_WRITTEN REQUEST_
Convert the entries below into a numbered list, omitting any blank lines.

*-*-*

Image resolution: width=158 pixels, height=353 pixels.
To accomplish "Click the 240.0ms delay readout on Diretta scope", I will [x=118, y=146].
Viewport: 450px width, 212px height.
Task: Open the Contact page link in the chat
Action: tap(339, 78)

*-*-*

_IN RESPONSE_
1. Image resolution: width=158 pixels, height=353 pixels.
2. To accomplish "Click the 240.0ms delay readout on Diretta scope", I will [x=118, y=146].
3. Viewport: 450px width, 212px height.
4. Task: Open the Contact page link in the chat
5. Action: tap(339, 78)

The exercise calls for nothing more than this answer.